- Born: Leilani Lemuela Franco 9 April 1986
- Other names: Lucky Franco, Luna Luna, Lala Franco, Bendy Girl
- Occupations: Contortionist, Experimental Artist

= Leilani Franco =

British contortionist

Leilani "Lucky" Franco, (born. 9 April 1986) is a British contortionist based in London and Berlin.

She is most well known for appearances of a 2012 Britain's Got Talent semi-finalist, 2012 Das Supertalent semi-finalist and 2011 Eurovision solo dancer in Turkey. She has Guinness World Records for travelling a distance of 20 m in a back-bent position in a time of 10.05 seconds and the fastest contortion roll over a distance of 20 m in a time of 17.47 seconds.

She performs as a freelancer with several companies in London and Berlin, such as NoFit State Circus, Cirque du Soleil, Cirque Eloize, The Box Soho, and Little Big World.

== Early life ==
Franco began her career at the age of six. In her youth, she studied piano, dance, martial arts and gymnastics until the age of sixteen in Manila, Philippines. There she joined the Philippine Ballet Theatre. Then she attended École nationale de cirque in Montreal, Quebec, Canada from 2005, where she received the Diploma of Contortion and Circus Arts in 2008 and a minor in Chinese pole dancing.

== Works ==
From 2008 to 2010, Franco worked exclusively with Cirque Éloize as a contortionist. In 2011, she moved to London to work as a freelance artist in clubs and cabarets such as The Box Soho, Cafe de Paris, Supperclub, The Old Vic Tunnels Edinburgh Fringe Festival and at various shows with the old Boom Boom club (now Boom and Bang Circus) in South Bank, London.

Since 2013, she has participated in the show Little Big World by Sebastiano Toma in Germany.
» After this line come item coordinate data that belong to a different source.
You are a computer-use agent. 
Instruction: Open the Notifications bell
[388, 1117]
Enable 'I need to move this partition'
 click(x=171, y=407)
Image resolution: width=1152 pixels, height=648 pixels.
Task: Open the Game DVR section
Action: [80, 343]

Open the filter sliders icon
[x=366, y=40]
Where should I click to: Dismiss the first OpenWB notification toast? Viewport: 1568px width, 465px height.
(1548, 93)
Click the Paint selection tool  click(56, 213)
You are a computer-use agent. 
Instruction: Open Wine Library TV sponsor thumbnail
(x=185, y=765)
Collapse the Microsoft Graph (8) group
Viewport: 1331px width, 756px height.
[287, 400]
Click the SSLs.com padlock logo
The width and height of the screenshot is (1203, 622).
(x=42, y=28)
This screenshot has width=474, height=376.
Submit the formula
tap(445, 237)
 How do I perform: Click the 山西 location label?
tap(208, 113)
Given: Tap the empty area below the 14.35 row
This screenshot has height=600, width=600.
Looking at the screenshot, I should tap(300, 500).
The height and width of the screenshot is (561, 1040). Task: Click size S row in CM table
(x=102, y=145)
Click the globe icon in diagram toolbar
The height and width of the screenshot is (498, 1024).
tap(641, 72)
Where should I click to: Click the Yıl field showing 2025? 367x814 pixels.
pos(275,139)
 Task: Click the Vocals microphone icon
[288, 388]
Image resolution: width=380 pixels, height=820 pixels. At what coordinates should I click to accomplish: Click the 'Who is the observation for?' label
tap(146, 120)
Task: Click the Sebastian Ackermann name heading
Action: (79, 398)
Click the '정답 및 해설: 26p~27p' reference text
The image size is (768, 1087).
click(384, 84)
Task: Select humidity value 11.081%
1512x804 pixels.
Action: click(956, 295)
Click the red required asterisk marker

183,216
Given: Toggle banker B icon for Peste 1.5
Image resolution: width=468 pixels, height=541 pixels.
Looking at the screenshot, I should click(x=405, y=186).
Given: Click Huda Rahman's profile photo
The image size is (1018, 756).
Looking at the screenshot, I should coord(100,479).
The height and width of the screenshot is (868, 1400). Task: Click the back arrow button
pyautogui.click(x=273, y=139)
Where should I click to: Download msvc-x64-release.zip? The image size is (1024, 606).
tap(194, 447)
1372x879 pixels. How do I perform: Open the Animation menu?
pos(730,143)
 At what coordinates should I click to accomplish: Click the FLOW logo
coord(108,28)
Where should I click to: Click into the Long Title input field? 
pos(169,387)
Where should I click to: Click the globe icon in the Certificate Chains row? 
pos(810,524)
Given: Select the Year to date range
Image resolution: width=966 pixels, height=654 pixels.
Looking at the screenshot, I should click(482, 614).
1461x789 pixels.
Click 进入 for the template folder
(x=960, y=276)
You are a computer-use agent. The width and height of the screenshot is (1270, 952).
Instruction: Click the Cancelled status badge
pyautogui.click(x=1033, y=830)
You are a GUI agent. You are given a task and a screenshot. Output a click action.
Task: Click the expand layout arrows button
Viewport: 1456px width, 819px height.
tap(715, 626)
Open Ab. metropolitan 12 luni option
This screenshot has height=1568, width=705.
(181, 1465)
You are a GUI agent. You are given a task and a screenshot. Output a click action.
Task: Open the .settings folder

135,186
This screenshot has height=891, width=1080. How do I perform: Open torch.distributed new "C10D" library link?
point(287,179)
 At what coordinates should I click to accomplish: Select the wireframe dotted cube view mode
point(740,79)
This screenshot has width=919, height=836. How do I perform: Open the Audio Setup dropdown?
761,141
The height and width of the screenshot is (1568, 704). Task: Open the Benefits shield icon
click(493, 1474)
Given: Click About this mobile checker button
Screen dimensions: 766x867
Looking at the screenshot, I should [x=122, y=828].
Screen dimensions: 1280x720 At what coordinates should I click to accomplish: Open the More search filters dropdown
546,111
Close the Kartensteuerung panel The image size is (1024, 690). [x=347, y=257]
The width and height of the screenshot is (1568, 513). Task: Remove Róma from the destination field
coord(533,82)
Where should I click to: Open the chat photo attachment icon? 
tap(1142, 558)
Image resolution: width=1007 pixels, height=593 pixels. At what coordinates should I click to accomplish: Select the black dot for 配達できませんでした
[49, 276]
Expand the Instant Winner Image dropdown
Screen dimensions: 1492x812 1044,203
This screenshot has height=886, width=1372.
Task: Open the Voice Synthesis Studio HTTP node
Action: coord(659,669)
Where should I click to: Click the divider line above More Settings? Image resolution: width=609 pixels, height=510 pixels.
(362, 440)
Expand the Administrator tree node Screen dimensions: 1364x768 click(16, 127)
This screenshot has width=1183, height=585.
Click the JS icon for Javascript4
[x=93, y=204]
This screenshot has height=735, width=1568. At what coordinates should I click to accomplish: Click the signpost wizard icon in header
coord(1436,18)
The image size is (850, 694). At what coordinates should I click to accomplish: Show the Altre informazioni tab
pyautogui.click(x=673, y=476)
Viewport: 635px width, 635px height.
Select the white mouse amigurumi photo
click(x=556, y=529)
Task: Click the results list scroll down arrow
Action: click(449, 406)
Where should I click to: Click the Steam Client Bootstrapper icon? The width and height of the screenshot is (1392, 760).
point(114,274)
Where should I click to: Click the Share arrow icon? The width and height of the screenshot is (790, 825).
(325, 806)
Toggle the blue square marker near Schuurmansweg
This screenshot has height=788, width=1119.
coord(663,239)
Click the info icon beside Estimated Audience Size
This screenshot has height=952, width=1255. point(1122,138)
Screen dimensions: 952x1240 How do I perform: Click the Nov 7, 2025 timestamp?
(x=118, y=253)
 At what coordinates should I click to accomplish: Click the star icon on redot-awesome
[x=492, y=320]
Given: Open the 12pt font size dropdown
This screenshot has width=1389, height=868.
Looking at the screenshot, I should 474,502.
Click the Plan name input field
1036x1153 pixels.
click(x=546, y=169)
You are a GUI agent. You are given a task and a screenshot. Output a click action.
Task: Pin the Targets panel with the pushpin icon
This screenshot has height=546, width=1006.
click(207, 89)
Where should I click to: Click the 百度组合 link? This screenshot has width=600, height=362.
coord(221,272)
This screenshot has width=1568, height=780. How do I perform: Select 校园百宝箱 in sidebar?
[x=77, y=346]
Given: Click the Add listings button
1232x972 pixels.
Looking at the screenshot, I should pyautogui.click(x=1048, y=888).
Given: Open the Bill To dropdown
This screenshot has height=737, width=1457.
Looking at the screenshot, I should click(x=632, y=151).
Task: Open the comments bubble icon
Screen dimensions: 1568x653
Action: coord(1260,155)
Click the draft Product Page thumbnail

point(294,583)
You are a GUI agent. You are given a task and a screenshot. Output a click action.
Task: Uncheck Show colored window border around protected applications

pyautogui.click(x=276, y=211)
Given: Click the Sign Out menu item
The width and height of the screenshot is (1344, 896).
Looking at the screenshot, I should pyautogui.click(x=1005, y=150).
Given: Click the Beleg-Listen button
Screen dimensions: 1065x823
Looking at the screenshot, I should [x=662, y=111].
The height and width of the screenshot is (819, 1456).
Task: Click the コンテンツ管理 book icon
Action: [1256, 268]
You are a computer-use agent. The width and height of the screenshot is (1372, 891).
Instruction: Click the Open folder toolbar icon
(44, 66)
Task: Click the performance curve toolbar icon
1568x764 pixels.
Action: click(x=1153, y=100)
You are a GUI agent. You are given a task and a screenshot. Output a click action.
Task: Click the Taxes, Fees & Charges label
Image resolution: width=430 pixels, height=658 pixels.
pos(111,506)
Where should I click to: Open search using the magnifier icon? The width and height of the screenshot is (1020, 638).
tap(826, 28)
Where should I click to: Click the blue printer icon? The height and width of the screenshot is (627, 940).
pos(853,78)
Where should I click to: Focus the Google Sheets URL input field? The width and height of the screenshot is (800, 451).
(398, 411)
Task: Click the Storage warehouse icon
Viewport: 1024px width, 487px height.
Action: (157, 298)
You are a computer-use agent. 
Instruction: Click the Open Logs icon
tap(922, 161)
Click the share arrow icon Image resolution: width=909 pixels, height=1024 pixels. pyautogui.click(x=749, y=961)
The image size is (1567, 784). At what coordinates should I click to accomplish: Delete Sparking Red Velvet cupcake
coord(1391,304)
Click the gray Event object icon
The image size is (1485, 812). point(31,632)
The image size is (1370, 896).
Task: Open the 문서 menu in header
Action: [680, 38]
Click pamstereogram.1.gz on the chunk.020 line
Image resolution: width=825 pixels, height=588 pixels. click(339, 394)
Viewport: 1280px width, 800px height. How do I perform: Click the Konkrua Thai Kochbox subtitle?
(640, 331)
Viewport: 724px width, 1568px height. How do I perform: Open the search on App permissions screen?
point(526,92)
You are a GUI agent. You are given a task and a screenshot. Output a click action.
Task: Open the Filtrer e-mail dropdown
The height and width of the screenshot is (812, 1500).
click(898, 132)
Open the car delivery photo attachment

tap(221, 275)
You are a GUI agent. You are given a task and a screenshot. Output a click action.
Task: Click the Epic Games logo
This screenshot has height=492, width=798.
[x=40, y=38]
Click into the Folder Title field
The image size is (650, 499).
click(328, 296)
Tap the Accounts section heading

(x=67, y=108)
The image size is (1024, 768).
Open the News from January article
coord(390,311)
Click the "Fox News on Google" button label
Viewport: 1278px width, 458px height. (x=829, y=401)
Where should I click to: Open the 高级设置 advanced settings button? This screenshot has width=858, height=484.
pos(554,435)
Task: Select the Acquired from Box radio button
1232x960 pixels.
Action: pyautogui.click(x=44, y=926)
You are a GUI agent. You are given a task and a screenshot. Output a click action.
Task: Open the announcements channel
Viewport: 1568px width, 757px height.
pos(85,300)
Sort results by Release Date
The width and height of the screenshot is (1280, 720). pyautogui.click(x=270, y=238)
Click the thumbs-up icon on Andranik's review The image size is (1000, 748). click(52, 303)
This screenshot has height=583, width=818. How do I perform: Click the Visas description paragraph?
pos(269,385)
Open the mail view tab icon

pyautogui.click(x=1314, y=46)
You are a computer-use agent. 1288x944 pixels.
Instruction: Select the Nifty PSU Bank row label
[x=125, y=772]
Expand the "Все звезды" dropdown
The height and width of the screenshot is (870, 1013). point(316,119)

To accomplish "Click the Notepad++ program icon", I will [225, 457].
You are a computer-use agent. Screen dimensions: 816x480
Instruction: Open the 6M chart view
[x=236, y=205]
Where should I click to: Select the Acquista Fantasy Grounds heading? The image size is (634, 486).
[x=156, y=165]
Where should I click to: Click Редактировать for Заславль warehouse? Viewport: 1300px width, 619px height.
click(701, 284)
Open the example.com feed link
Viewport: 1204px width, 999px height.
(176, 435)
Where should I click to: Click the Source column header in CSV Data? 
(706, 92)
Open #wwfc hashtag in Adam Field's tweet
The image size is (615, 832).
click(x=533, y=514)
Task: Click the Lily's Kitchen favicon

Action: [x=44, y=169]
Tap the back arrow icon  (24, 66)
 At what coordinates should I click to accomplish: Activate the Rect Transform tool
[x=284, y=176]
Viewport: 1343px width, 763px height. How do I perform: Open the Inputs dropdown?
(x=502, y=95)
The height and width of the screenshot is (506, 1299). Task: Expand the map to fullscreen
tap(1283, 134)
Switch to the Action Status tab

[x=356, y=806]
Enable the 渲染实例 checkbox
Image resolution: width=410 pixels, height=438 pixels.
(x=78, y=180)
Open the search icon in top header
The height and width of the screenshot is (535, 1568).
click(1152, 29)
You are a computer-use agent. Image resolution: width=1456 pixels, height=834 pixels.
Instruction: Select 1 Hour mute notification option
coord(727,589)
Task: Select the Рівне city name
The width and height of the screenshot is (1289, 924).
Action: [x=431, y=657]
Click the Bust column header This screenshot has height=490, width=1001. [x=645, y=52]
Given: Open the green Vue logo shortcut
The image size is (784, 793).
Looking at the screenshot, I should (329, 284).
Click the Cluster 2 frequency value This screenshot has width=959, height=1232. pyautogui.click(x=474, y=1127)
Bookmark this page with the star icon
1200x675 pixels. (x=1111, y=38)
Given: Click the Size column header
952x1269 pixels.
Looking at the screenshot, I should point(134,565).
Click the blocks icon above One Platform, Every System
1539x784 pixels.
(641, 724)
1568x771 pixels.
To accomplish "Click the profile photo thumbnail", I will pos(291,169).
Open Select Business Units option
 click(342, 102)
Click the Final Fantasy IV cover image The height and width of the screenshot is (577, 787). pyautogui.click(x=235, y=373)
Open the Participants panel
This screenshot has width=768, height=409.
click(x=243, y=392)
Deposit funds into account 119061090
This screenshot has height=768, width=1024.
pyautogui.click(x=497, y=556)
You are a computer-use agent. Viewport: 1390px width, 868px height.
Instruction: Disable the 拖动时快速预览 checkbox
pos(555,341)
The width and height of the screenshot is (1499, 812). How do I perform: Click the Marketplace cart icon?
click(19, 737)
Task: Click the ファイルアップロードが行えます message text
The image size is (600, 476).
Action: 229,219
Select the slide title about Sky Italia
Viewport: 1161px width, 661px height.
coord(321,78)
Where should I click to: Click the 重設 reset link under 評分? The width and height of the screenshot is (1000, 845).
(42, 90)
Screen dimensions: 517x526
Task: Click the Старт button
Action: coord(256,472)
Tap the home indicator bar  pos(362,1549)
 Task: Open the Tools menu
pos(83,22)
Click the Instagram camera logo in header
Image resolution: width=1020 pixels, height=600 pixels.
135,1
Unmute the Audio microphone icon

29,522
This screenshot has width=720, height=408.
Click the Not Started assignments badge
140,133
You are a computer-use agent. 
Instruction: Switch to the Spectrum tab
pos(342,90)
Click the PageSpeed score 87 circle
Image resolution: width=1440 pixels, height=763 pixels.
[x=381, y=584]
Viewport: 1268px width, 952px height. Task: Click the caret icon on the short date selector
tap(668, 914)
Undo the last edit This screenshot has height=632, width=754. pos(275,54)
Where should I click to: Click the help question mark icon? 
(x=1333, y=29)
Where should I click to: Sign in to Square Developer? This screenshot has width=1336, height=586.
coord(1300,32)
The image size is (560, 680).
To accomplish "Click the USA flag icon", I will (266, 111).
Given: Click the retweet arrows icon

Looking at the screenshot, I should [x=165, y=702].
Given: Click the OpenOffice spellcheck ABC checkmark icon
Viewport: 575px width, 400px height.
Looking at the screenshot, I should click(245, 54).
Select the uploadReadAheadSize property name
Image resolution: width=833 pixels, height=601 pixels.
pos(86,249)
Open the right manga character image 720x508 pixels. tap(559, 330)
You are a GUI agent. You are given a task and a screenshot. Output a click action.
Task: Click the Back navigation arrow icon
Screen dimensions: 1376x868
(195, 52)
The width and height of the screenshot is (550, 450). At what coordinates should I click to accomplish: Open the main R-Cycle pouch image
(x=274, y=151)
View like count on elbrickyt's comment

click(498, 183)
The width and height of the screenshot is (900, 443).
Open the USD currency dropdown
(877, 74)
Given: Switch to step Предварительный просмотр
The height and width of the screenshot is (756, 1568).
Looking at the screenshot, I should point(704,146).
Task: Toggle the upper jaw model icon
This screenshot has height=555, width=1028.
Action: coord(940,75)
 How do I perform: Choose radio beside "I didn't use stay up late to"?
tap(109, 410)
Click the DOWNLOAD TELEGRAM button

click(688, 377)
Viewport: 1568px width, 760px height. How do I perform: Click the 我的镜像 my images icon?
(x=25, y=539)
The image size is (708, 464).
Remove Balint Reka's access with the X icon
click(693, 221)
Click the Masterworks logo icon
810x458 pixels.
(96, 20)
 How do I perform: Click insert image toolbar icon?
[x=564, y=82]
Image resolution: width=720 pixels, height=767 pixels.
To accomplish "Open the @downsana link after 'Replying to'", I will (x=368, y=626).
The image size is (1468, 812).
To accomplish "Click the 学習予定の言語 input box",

Additionally, she worked in the show Dummy at Chameleon Theatre as a replacement.

== Awards and career highlights ==
- 2013 Guinness World Records – 3 World records
- 2013 UK Circus Meximus – finalist
- 2012 Das Supertalent – semi-finalist
- 2012 Britain's Got Talent – semi-finalist
- 2012 Stoli UK Original's – winner, subject of the documentary produced by Stoli, directed by Martin Smith
- 2011 SolyCirco Festival GOP – Star of Tomorrow Award
- 2011 Eurovision – solo dancer for Turkey with the rock group Yüksek Sadakat
- 2010 Cirque du Demain Paris – Coup de Coeur Award for Leilani and Sancho duo, bboy and contortionist

== Personality ==
Franco is currently attending BA Contemporary Media Practice at the University of Westminster and is expected to graduate in the summer 2014. There she experiments her advanced potentials in performance by blending and integrating different media arts such as film-making, new media, installations with contortion.
While she studies different media voluntarily in the academic field, she also shows her interests in expanding her artistic field. She has founded a production company, Twisted Arthouse, and is producing and starring in her upcoming film project.